Closed sr320 closed 7 years ago
Broadly, I hope to gain further insight into how genomic and proteomic research tools are used to address fisheries science questions so I can begin formulating a research idea/plan. My goal is to first learn the language of bioinformatics in order to understand colleague's work and begin to play around with the tools. Then, I hope to be able to consider which tools/software and methods will be effective at answering potential thesis questions, then to apply tools on my own (future) data analysis. Finally, I hope to feel comfortable communicating effectively on this topic (discussing methods of analysis, issues encountered, presenting, etc.).
I am excited to begin learning some of the tools used in the field of proteomics and genomics to answer some of our research questions. I want to be able to understand the language and become more familiar with programs such as R, python, and Github. Creating an online lab notebook has been a goal of mine over the years and I look forward to creating a space where we can collaborate and share knowledge. Perhaps by understanding how to manage and analyze data sets, I would gain insight on how to better design experiments in the future.

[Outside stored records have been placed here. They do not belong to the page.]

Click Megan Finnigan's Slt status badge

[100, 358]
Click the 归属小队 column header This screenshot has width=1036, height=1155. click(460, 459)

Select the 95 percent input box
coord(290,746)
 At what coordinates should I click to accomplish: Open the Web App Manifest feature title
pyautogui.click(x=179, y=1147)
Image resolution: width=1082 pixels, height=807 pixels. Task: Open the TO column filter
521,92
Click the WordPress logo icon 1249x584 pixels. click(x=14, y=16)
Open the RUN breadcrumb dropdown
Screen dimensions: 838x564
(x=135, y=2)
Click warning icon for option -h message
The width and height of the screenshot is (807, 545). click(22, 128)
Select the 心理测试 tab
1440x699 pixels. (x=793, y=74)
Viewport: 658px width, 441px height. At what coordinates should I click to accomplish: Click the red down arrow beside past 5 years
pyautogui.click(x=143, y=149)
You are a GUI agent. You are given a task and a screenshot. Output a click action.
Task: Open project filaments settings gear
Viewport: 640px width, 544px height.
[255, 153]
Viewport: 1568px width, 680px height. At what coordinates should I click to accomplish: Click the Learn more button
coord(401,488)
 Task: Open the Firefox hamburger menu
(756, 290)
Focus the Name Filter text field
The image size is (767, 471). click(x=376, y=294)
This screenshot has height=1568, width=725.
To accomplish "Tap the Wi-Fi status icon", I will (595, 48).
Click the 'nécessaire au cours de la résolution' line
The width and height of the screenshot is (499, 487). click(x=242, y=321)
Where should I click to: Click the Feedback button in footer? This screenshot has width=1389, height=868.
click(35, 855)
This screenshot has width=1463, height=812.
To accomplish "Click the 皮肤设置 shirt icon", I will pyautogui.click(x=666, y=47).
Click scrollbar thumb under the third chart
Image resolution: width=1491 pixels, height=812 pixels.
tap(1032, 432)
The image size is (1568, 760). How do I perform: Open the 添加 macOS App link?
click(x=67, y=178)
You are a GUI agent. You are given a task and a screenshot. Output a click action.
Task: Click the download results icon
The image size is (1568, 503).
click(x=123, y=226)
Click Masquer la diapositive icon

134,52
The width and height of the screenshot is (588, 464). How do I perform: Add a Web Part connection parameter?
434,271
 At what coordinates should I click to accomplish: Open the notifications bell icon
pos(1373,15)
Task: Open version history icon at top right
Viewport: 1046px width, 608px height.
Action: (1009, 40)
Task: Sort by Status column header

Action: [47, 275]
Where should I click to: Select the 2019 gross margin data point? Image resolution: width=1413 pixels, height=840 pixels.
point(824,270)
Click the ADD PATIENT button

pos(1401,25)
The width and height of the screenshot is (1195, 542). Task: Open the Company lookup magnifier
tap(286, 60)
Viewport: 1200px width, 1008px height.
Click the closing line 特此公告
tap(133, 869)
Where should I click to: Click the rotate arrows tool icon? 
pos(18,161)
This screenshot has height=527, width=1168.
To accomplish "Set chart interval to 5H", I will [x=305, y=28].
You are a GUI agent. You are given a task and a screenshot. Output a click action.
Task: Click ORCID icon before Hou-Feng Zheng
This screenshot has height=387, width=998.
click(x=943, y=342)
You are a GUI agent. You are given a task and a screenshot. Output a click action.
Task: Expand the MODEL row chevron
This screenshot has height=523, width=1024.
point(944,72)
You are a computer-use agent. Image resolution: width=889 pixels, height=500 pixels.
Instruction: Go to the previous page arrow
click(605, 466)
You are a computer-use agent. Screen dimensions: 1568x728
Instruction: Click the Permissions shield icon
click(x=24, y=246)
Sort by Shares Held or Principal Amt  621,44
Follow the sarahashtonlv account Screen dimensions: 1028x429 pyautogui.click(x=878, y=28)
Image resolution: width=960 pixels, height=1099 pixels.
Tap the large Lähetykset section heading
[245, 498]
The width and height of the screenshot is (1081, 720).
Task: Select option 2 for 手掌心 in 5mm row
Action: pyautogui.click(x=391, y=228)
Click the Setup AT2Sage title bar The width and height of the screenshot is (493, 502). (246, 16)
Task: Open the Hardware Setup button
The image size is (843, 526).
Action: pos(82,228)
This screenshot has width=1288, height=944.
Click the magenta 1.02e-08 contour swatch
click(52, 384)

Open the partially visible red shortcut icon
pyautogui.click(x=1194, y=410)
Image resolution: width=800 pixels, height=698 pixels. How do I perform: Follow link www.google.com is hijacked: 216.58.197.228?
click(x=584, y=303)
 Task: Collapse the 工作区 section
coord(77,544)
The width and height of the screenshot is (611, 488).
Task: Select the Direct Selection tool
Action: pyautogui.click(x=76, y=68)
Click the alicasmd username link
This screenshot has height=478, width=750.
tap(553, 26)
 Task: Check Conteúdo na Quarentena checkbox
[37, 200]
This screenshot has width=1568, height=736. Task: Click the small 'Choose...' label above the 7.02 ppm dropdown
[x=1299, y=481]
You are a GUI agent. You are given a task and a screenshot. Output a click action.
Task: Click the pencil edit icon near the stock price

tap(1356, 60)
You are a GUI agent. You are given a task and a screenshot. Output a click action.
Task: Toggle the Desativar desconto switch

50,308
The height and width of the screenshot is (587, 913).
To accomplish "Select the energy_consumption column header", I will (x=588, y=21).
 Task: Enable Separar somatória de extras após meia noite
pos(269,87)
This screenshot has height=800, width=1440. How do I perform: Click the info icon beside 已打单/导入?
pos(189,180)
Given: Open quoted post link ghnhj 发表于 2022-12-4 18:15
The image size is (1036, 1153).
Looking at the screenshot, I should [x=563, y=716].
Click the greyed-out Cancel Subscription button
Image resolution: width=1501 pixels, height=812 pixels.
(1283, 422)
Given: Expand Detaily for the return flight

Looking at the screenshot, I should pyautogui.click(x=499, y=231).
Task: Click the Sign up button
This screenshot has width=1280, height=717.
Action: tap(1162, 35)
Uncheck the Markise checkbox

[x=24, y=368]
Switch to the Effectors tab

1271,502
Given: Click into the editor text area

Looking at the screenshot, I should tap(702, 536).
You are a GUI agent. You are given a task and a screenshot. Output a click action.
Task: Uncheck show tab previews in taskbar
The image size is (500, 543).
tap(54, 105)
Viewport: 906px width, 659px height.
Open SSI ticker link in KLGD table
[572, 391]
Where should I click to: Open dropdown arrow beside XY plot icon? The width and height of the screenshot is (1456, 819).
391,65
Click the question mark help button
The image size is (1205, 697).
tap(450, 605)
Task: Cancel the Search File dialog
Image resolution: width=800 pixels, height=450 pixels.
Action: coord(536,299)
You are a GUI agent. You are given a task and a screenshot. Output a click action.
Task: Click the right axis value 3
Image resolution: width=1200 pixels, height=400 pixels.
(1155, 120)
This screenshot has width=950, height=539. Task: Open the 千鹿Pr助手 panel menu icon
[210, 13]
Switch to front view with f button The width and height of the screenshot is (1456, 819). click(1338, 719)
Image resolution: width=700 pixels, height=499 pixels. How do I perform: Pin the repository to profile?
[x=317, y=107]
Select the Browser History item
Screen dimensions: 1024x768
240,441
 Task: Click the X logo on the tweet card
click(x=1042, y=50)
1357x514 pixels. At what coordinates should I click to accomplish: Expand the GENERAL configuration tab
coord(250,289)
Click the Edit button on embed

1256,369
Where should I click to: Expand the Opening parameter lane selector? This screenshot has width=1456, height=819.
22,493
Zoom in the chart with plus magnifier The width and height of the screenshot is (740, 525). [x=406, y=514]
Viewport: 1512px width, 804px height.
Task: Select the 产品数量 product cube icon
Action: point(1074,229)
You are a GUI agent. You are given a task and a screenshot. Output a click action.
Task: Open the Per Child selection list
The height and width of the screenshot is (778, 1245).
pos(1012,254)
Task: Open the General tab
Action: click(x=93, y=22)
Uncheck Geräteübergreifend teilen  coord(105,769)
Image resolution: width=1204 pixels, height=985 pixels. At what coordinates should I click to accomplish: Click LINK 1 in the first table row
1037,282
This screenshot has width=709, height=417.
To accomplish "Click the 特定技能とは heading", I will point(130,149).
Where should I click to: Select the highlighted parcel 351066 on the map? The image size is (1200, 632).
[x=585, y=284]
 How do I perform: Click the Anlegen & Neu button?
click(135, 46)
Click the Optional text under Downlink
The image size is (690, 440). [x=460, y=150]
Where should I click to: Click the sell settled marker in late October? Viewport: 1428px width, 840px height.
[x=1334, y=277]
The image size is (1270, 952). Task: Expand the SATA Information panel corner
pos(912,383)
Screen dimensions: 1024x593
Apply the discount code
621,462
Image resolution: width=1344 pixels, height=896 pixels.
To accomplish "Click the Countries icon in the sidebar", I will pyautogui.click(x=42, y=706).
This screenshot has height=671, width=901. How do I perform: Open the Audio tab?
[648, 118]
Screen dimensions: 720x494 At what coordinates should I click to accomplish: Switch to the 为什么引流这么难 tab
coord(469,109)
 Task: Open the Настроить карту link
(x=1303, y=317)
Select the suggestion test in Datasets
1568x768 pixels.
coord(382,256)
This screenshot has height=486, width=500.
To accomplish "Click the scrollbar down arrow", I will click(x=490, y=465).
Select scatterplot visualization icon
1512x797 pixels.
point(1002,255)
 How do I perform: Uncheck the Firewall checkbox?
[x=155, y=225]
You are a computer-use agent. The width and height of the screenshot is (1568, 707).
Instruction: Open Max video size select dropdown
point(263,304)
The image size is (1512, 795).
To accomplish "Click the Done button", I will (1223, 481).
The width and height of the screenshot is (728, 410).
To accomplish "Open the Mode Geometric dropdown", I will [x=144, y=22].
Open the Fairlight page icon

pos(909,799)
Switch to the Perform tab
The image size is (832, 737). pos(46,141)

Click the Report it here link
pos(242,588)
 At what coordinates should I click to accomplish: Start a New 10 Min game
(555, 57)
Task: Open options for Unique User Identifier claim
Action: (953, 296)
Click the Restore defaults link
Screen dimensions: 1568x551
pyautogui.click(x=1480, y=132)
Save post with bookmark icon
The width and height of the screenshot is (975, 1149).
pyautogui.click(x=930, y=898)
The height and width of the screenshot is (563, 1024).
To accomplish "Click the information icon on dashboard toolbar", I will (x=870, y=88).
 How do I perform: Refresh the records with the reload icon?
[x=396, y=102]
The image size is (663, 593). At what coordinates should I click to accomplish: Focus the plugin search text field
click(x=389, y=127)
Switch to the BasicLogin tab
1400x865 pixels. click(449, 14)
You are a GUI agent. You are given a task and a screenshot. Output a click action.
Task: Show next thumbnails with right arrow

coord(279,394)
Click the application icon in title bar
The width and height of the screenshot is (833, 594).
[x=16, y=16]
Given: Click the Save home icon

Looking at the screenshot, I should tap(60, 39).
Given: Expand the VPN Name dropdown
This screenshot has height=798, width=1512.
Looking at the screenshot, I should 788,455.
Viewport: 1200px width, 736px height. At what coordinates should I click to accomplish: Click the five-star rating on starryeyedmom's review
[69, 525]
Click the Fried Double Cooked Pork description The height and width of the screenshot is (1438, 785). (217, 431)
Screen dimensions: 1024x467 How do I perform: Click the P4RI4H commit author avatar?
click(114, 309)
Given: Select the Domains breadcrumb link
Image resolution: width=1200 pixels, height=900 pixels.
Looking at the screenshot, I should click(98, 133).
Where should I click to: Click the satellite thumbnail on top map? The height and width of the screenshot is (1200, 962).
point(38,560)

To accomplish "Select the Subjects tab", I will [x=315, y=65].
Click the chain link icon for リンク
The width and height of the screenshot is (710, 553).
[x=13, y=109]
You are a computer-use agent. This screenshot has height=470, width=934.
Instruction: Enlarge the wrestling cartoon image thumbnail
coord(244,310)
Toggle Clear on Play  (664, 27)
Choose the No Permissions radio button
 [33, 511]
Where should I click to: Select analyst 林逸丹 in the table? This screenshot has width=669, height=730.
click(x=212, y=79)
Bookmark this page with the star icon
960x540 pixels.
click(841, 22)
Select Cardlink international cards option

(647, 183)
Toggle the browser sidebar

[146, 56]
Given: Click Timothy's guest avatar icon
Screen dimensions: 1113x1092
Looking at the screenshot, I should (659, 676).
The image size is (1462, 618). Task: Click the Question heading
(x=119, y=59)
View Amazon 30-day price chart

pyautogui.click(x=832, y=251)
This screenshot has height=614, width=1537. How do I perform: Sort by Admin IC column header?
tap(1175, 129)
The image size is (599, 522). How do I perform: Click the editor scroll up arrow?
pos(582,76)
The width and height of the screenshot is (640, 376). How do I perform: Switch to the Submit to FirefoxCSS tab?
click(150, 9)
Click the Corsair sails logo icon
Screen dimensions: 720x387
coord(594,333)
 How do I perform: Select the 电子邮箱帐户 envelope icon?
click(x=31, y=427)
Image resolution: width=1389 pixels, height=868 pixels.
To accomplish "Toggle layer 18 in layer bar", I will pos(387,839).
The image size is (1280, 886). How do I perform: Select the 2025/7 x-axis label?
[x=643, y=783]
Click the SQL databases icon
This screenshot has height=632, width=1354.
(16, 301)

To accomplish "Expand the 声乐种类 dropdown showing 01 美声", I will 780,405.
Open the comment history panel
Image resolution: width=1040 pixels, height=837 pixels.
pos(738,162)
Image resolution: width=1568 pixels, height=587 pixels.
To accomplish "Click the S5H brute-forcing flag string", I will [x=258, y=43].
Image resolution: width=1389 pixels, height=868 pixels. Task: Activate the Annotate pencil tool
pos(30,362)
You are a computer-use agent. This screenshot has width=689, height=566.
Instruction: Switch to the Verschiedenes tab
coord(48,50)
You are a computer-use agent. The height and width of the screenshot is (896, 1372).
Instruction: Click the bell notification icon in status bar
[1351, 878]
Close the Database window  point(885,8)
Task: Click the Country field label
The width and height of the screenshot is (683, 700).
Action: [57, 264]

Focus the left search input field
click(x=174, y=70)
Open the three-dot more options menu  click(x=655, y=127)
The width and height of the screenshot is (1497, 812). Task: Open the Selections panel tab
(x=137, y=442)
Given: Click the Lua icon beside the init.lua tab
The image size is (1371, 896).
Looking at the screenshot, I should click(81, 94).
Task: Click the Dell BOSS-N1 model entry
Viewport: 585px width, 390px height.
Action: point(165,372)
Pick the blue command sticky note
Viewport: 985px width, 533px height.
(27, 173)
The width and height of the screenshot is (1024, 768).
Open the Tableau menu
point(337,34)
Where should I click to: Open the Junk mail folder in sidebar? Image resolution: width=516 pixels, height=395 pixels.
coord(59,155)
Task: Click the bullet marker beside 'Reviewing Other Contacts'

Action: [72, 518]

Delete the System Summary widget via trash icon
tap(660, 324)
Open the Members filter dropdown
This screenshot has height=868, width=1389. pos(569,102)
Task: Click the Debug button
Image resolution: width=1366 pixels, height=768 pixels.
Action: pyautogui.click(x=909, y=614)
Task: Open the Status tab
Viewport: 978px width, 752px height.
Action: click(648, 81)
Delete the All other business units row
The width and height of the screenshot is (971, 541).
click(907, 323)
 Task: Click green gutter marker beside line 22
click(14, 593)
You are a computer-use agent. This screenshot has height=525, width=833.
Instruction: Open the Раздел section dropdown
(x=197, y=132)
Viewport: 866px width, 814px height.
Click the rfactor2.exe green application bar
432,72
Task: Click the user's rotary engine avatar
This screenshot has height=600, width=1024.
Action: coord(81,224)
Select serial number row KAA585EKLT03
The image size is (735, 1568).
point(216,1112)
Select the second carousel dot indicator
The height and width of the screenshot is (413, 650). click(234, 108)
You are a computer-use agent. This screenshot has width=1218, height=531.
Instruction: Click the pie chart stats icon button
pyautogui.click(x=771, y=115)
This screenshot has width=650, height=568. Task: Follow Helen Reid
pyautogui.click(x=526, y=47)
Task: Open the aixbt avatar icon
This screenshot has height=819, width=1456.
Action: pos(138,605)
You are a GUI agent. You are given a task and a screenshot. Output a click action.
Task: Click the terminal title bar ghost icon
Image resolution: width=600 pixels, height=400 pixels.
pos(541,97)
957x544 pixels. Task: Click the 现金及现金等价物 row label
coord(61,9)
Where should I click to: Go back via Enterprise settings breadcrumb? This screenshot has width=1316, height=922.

I am hoping to learn more "best practice" techniques when it comes to both bioinformatics and reproducible science. Having done limited bioinformatics work, I've found it easy to get ahead of myself with the multitude of data analysis pipelines and soon find myself lost both organizationally and in terms of answering the question I'm after. Additionally I'm excited to see what other questions are being answered using these tools, learn more about genetics beyond gene expression, and most importantly use the class project as a catalyst for turning my RNAseq dataset into a publication.
I would like to become more familiar with the various programs that are used to manage and process large amounts of genomic data; I'll have to analyze SNP data for my current research, but I'd also like to be exposed to other types of data and analyses. By doing so, I'm hoping to get a better understanding of all of the questions that can be answered with genomic / proteomic data, and be prepared for future research experience. In a more technical sense, I'd like to become more familiar with GitHub as a resource for accessing shared data and code, and learn specific data analyses that I can use to explore my own RADseq data.
Goals for the course:
(1) I want to learn how to use some of the programs that I will need to process my data sets and become familiar with bioinformatics pipelines.
(2) I want to write more efficient and more useful (to other people) code.
(3) I want to get in the hang of using git hub for my research.
My main goal for the course is to be able to better understand how to deal with large genomic datasets. It seems that our lab's research is headed in a direction where we will be dealing with a lot of this type of data in the coming years so I would like to be able to keep up. I hope that by taking this course I'll be able to make a larger contribution to discussions about the research and analysis of the data.
I hope to learn techniques I can apply towards my own research projects, ranging from data management to analysis. I also want to become more familiar with GitHub to promote open and reproducible science. Bioinformatics seems like the "next big thing" in our field, and I would like to start thinking in this type of mindset when framing research questions.